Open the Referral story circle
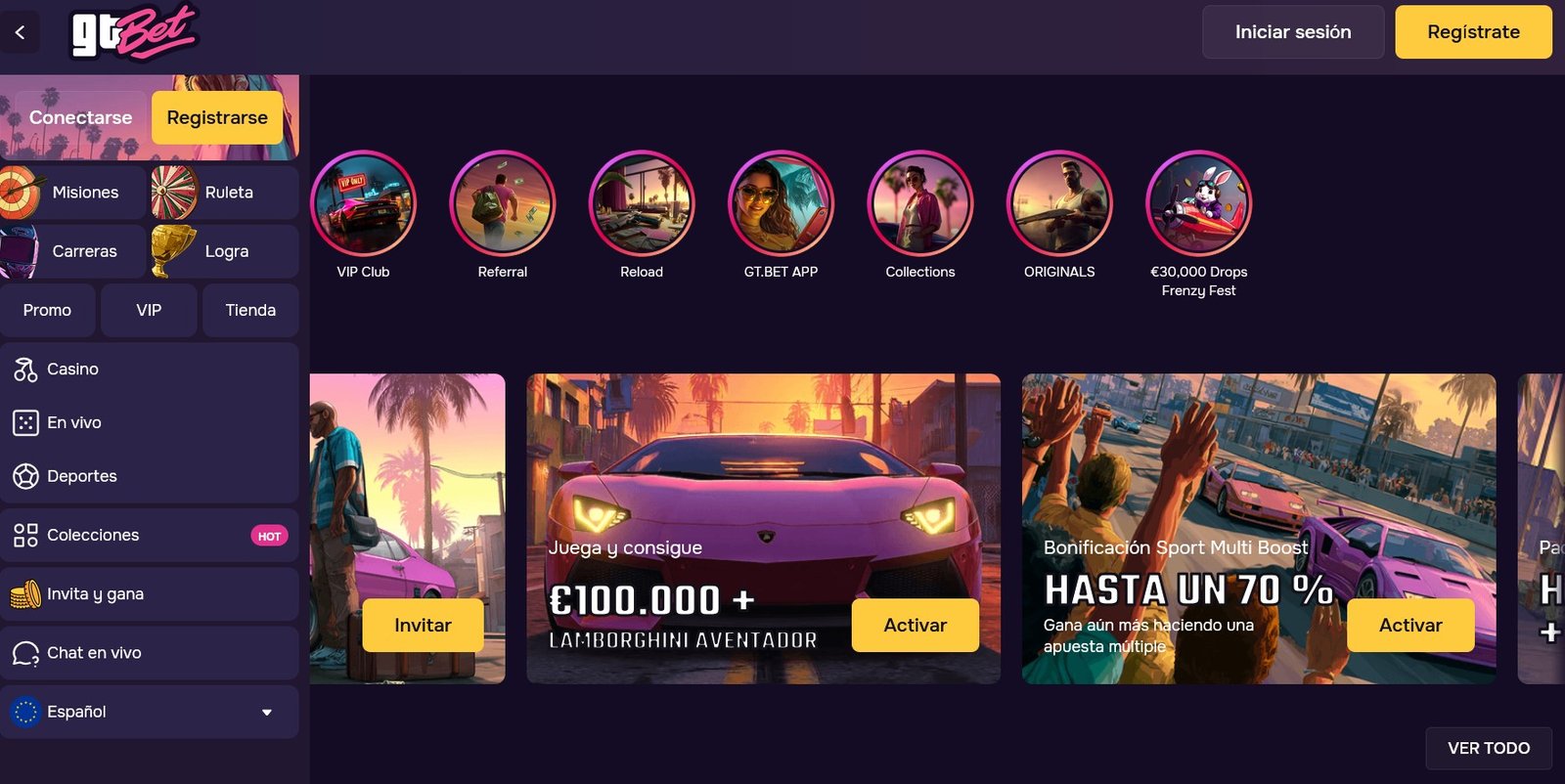 pos(502,203)
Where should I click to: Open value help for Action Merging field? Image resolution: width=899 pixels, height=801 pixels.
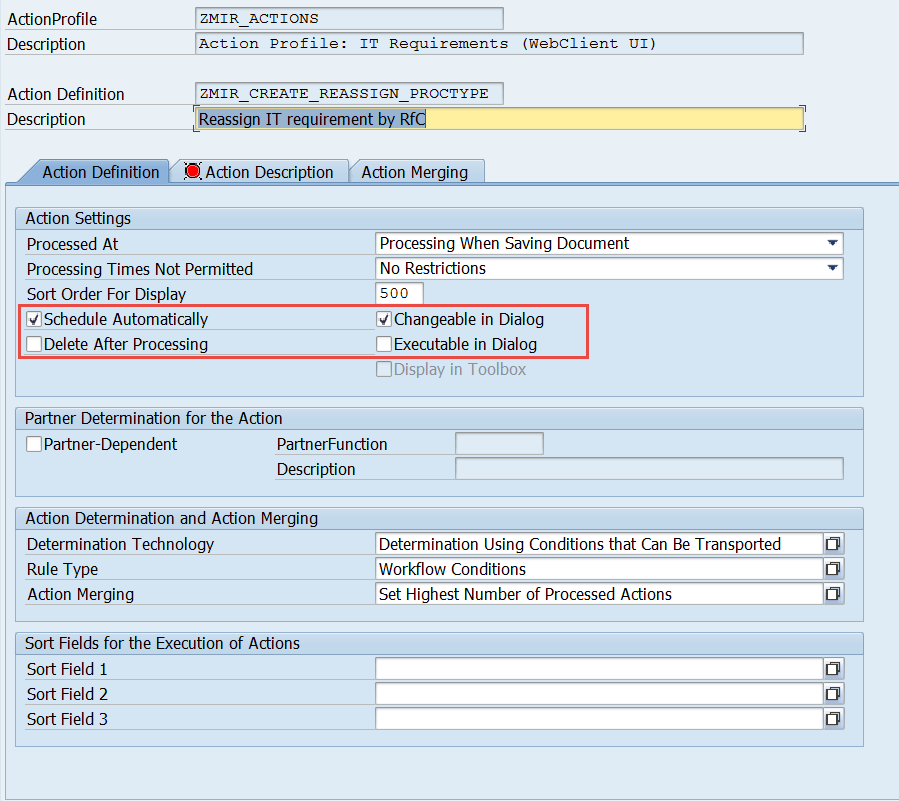[833, 594]
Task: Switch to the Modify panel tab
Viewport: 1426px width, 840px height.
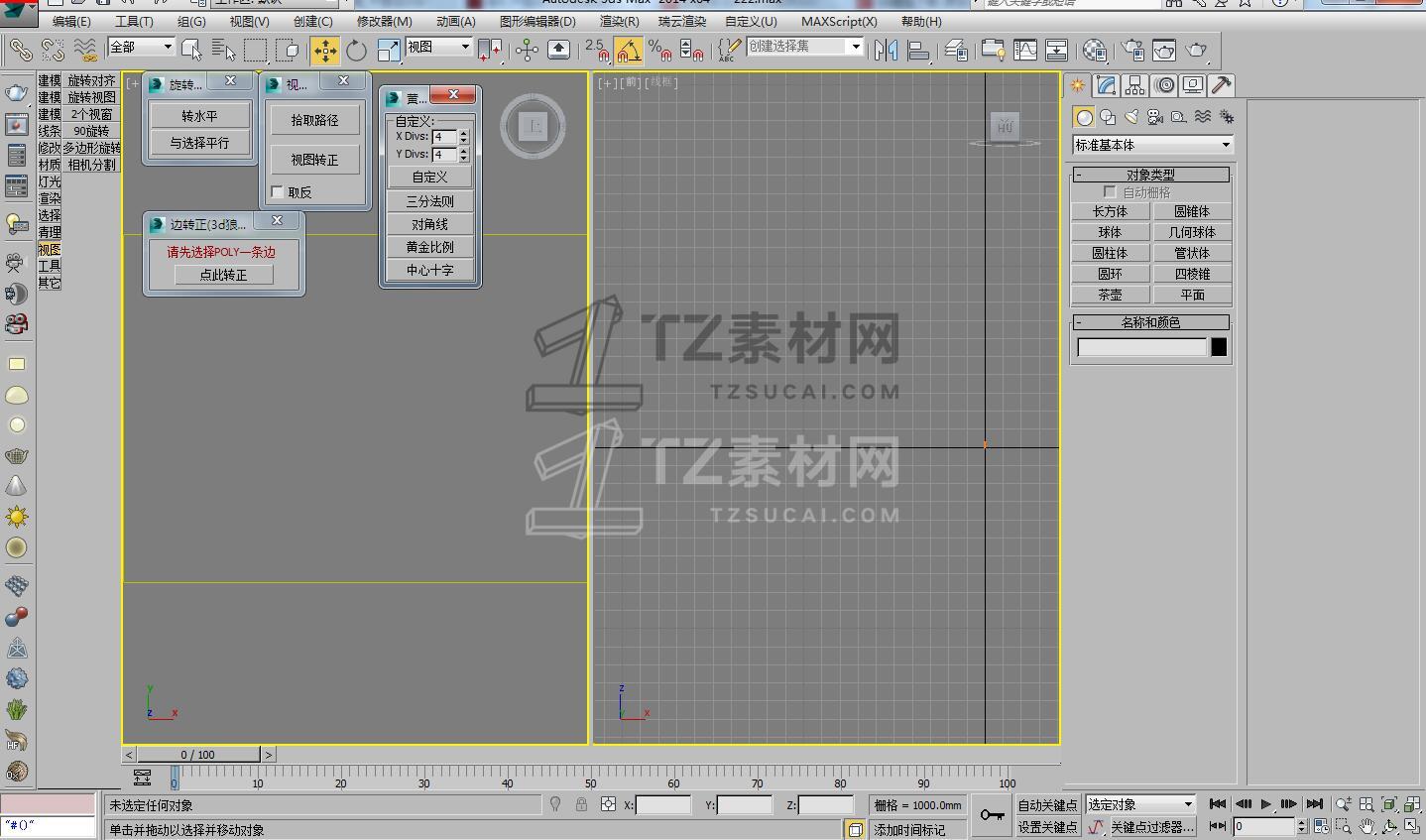Action: 1107,86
=======
Lines before the one containing "Task: Switch to the Modify panel tab" are not wanted; repeat that line and the rest of the listing exactly, leaving out pictures.

Task: Switch to the Modify panel tab
Viewport: 1426px width, 840px height.
Action: 1107,86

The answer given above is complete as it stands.